# Assignment
Every line below should be copied out exactly.

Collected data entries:
▬▬▬▬▬▬
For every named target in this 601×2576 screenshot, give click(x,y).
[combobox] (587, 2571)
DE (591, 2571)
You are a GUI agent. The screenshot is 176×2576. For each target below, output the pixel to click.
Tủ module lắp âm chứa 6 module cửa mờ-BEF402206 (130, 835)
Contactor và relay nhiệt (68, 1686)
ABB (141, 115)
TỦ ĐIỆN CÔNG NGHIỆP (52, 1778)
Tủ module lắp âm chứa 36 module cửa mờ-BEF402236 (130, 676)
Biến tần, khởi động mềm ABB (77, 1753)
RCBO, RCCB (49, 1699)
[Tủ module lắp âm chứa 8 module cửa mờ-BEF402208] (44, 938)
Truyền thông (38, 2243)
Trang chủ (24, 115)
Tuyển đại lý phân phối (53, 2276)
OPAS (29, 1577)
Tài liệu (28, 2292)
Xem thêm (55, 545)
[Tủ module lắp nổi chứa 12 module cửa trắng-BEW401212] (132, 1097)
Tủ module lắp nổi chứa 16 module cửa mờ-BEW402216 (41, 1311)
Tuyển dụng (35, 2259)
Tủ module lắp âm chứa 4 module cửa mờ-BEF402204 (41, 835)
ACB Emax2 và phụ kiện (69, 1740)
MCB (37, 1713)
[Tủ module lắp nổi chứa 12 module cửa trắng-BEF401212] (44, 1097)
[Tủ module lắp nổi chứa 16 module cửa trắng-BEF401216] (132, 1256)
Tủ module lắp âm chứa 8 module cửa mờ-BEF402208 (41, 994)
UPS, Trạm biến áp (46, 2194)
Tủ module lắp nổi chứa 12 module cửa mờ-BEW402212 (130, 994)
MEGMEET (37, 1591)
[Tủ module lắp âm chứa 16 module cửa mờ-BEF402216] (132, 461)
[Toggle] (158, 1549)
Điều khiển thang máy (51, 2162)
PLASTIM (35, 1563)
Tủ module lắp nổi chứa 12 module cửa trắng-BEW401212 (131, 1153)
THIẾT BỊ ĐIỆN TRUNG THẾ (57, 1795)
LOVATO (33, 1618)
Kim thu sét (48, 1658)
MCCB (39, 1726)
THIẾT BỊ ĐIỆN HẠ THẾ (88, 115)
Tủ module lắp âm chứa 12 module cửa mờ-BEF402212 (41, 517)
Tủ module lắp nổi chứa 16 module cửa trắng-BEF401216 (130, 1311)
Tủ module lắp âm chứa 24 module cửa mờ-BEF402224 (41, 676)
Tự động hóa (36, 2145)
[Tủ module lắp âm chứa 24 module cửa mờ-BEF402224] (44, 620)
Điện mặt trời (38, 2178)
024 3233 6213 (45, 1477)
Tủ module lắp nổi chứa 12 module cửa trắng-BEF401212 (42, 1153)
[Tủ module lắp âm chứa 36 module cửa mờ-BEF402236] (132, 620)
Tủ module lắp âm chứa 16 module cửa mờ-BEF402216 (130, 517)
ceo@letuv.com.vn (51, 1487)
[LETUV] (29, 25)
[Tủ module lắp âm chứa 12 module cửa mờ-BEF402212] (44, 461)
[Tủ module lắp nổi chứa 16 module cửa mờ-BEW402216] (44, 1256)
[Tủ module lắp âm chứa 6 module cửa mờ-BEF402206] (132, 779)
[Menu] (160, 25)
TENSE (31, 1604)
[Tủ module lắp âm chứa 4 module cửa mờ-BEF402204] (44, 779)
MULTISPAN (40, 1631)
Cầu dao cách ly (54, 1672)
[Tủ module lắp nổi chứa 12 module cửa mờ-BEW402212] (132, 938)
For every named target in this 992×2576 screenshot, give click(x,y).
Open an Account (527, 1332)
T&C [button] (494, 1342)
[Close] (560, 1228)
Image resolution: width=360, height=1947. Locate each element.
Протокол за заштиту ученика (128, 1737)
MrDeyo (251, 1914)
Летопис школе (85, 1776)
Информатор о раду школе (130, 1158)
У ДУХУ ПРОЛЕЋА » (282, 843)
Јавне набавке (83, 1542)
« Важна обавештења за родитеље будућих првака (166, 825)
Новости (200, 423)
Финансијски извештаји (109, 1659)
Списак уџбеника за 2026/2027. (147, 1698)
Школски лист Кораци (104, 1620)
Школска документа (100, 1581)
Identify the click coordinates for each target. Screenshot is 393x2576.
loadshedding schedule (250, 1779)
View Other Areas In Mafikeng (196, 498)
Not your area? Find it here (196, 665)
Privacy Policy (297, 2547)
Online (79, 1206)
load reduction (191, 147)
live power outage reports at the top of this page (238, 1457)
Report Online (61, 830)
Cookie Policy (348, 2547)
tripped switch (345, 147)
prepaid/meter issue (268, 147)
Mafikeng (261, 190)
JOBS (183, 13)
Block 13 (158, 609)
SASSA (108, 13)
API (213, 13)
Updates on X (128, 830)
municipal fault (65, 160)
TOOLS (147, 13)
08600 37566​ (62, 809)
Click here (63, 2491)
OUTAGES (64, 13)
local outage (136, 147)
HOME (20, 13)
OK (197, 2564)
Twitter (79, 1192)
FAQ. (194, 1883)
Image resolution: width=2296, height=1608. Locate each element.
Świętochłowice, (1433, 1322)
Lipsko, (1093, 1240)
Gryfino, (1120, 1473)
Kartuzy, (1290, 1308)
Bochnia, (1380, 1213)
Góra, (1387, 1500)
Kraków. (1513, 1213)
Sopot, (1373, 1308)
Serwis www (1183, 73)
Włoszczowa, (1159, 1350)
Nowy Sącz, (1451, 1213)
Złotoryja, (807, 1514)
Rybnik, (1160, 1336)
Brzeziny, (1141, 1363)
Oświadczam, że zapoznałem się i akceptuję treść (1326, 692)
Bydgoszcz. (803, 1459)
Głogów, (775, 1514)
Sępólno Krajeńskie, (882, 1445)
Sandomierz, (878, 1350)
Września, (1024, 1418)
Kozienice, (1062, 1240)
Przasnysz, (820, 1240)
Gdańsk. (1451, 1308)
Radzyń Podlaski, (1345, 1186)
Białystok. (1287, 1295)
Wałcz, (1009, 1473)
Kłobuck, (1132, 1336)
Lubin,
▬▬▬▬▬▬
# Solution to the problem
For every named target in this 601×2576 screenshot, give click(x,y).
[combobox] (587, 2571)
DE (591, 2571)
You are a GUI agent. The screenshot is 176×2576. For each target below, output the pixel to click.
Tủ module lắp âm chứa 6 module cửa mờ-BEF402206 (130, 835)
Contactor và relay nhiệt (68, 1686)
ABB (141, 115)
TỦ ĐIỆN CÔNG NGHIỆP (52, 1778)
Tủ module lắp âm chứa 36 module cửa mờ-BEF402236 (130, 676)
Biến tần, khởi động mềm ABB (77, 1753)
RCBO, RCCB (49, 1699)
[Tủ module lắp âm chứa 8 module cửa mờ-BEF402208] (44, 938)
Truyền thông (38, 2243)
Trang chủ (24, 115)
Tuyển đại lý phân phối (53, 2276)
OPAS (29, 1577)
Tài liệu (28, 2292)
Xem thêm (55, 545)
[Tủ module lắp nổi chứa 12 module cửa trắng-BEW401212] (132, 1097)
Tủ module lắp nổi chứa 16 module cửa mờ-BEW402216 (41, 1311)
Tuyển dụng (35, 2259)
Tủ module lắp âm chứa 4 module cửa mờ-BEF402204 (41, 835)
ACB Emax2 và phụ kiện (69, 1740)
MCB (37, 1713)
[Tủ module lắp nổi chứa 12 module cửa trắng-BEF401212] (44, 1097)
[Tủ module lắp nổi chứa 16 module cửa trắng-BEF401216] (132, 1256)
Tủ module lắp âm chứa 8 module cửa mờ-BEF402208 (41, 994)
UPS, Trạm biến áp (46, 2194)
Tủ module lắp nổi chứa 12 module cửa mờ-BEW402212 (130, 994)
MEGMEET (37, 1591)
[Tủ module lắp âm chứa 16 module cửa mờ-BEF402216] (132, 461)
[Toggle] (158, 1549)
Điều khiển thang máy (51, 2162)
PLASTIM (35, 1563)
Tủ module lắp nổi chứa 12 module cửa trắng-BEW401212 (131, 1153)
THIẾT BỊ ĐIỆN TRUNG THẾ (57, 1795)
LOVATO (33, 1618)
Kim thu sét (48, 1658)
MCCB (39, 1726)
THIẾT BỊ ĐIỆN HẠ THẾ (88, 115)
Tủ module lắp âm chứa 12 module cửa mờ-BEF402212 (41, 517)
Tủ module lắp nổi chứa 16 module cửa trắng-BEF401216 (130, 1311)
Tủ module lắp âm chứa 24 module cửa mờ-BEF402224 (41, 676)
Tự động hóa (36, 2145)
[Tủ module lắp âm chứa 24 module cửa mờ-BEF402224] (44, 620)
Điện mặt trời (38, 2178)
024 3233 6213 (45, 1477)
Tủ module lắp nổi chứa 12 module cửa trắng-BEF401212 (42, 1153)
[Tủ module lắp âm chứa 36 module cửa mờ-BEF402236] (132, 620)
Tủ module lắp âm chứa 16 module cửa mờ-BEF402216 (130, 517)
ceo@letuv.com.vn (51, 1487)
[LETUV] (29, 25)
[Tủ module lắp âm chứa 12 module cửa mờ-BEF402212] (44, 461)
[Tủ module lắp nổi chứa 16 module cửa mờ-BEW402216] (44, 1256)
[Tủ module lắp âm chứa 6 module cửa mờ-BEF402206] (132, 779)
[Menu] (160, 25)
TENSE (31, 1604)
[Tủ module lắp âm chứa 4 module cửa mờ-BEF402204] (44, 779)
MULTISPAN (40, 1631)
Cầu dao cách ly (54, 1672)
[Tủ module lắp nổi chứa 12 module cửa mờ-BEW402212] (132, 938)
For every named target in this 992×2576 screenshot, give click(x,y).
Open an Account (527, 1332)
T&C [button] (494, 1342)
[Close] (560, 1228)
Image resolution: width=360, height=1947. Locate each element.
Протокол за заштиту ученика (128, 1737)
MrDeyo (251, 1914)
Летопис школе (85, 1776)
Информатор о раду школе (130, 1158)
У ДУХУ ПРОЛЕЋА » (282, 843)
Јавне набавке (83, 1542)
« Важна обавештења за родитеље будућих првака (166, 825)
Новости (200, 423)
Финансијски извештаји (109, 1659)
Списак уџбеника за 2026/2027. (147, 1698)
Школски лист Кораци (104, 1620)
Школска документа (100, 1581)
Identify the click coordinates for each target. Screenshot is 393x2576.
loadshedding schedule (250, 1779)
View Other Areas In Mafikeng (196, 498)
Not your area? Find it here (196, 665)
Privacy Policy (297, 2547)
Online (79, 1206)
load reduction (191, 147)
live power outage reports at the top of this page (238, 1457)
Report Online (61, 830)
Cookie Policy (348, 2547)
tripped switch (345, 147)
prepaid/meter issue (268, 147)
Mafikeng (261, 190)
JOBS (183, 13)
Block 13 (158, 609)
SASSA (108, 13)
API (213, 13)
Updates on X (128, 830)
municipal fault (65, 160)
TOOLS (147, 13)
08600 37566​ (62, 809)
Click here (63, 2491)
OUTAGES (64, 13)
local outage (136, 147)
HOME (20, 13)
OK (197, 2564)
Twitter (79, 1192)
FAQ. (194, 1883)
Image resolution: width=2296, height=1608. Locate each element.
Świętochłowice, (1433, 1322)
Lipsko, (1093, 1240)
Gryfino, (1120, 1473)
Kartuzy, (1290, 1308)
Bochnia, (1380, 1213)
Góra, (1387, 1500)
Kraków. (1513, 1213)
Sopot, (1373, 1308)
Serwis www (1183, 73)
Włoszczowa, (1159, 1350)
Nowy Sącz, (1451, 1213)
Złotoryja, (807, 1514)
Rybnik, (1160, 1336)
Brzeziny, (1141, 1363)
Oświadczam, że zapoznałem się i akceptuję treść (1326, 692)
Bydgoszcz. (803, 1459)
Głogów, (775, 1514)
Sępólno Krajeńskie, (882, 1445)
Sandomierz, (878, 1350)
Września, (1024, 1418)
Kozienice, (1062, 1240)
Przasnysz, (820, 1240)
Gdańsk. (1451, 1308)
Radzyń Podlaski, (1345, 1186)
Białystok. (1287, 1295)
Wałcz, (1009, 1473)
Kłobuck, (1132, 1336)
Lubin,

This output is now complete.